January 21, 2021
Authored and Edited by Kayvon M. Ghayoumi; Sydney R. Kestle; Elizabeth D. Ferrill
In Simio, LLC, v. FlexSim Software Products, Inc., No. 2020-1171 (Fed. Cir. Dec. 29, 2020), the Federal Circuit affirmed the district court’s (i) determination that the claims of the asserted patent were patent ineligible under § 101, and (ii) consequent dismissal of the complaint for failure to state a claim.
Simio sued FlexSim for allegedly infringing its patent for object-oriented simulations (e.g., people, vehicles, or machines). The patent’s asserted innovation is that it makes object-oriented simulation easier and more accessible by letting users build simulations with graphics instead of programming. FlexSim moved to dismiss the complaint, arguing it failed to state a claim for relief because the asserted claims are patent ineligible under § 101. In a “thoughtful opinion,” the district court concluded (i) the claims were merely directed to the “decades old computer practice of substituting text[-]based coding with graphical processing,” and (ii) Simio failed to show an inventive concept or “alteration of computer functionality” that was sufficient to transform its system into a patent eligible application.

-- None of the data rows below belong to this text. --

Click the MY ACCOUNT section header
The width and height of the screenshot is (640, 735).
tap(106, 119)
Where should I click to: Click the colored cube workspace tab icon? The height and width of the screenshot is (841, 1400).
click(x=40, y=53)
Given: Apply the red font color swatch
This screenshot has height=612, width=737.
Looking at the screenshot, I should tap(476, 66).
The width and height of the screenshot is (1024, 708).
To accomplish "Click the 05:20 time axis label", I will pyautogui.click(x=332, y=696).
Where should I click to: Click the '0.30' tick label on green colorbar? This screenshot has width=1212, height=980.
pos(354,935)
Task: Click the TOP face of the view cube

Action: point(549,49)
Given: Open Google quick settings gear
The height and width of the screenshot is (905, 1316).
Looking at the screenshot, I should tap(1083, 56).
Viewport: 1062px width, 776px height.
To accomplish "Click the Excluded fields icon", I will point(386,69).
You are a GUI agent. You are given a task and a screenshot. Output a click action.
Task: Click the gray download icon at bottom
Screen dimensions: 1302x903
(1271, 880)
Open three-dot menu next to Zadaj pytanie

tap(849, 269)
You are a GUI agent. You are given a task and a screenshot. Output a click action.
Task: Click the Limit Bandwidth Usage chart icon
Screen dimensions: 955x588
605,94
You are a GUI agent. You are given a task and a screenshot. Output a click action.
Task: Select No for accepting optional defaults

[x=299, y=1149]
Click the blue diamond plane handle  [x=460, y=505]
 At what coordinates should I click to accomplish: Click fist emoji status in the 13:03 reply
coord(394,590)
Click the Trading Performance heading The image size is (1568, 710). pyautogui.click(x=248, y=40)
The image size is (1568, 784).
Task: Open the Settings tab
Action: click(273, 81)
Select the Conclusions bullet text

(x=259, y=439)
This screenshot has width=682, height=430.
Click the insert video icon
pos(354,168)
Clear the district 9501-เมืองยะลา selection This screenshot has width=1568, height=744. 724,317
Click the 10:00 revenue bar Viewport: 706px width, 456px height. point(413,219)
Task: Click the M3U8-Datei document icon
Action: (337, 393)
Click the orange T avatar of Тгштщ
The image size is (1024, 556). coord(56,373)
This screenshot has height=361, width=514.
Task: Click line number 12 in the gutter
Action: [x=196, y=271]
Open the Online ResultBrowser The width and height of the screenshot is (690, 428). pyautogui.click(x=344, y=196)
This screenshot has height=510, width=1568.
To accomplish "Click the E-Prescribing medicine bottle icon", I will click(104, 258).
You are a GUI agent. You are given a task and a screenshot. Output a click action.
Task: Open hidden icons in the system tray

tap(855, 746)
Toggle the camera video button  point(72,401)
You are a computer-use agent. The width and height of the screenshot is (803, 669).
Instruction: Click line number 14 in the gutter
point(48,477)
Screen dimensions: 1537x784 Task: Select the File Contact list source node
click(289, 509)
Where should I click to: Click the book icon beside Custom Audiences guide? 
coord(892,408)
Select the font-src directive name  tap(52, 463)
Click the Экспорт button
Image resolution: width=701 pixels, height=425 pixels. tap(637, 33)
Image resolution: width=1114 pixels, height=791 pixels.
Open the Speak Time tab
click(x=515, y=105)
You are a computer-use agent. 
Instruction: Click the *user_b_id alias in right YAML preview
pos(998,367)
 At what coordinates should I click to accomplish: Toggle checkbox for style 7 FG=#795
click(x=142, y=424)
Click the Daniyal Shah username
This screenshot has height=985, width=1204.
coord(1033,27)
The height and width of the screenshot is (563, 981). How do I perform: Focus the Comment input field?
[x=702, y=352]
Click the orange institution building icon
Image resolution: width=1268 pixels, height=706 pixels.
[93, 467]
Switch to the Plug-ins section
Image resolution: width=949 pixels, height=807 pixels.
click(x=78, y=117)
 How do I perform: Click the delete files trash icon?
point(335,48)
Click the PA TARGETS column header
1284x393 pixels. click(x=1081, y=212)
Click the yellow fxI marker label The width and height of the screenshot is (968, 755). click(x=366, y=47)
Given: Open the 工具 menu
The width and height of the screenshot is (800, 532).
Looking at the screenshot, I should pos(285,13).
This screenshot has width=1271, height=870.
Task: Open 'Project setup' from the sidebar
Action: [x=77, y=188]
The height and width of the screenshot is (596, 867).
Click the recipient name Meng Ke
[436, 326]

The Federal Circuit affirmed on appeal. The Court first noted the invention’s purported improvement—"using graphical processes to simplify simulation building”—has been around since the 1980s. In the Court’s view, applying this known practice to the field of object-oriented simulations is no more than an abstract idea. The Court then rejected Simio’s argument that the claim “improves the functionality of prior simulation systems through the use of graphical or process modeling flowcharts with no programming code required.” In the Court’s view, this failed to “explain how the computer’s functionality is improved beyond the inherent improvement of the experience of a user who cannot (or maybe, would rather not) use programming.”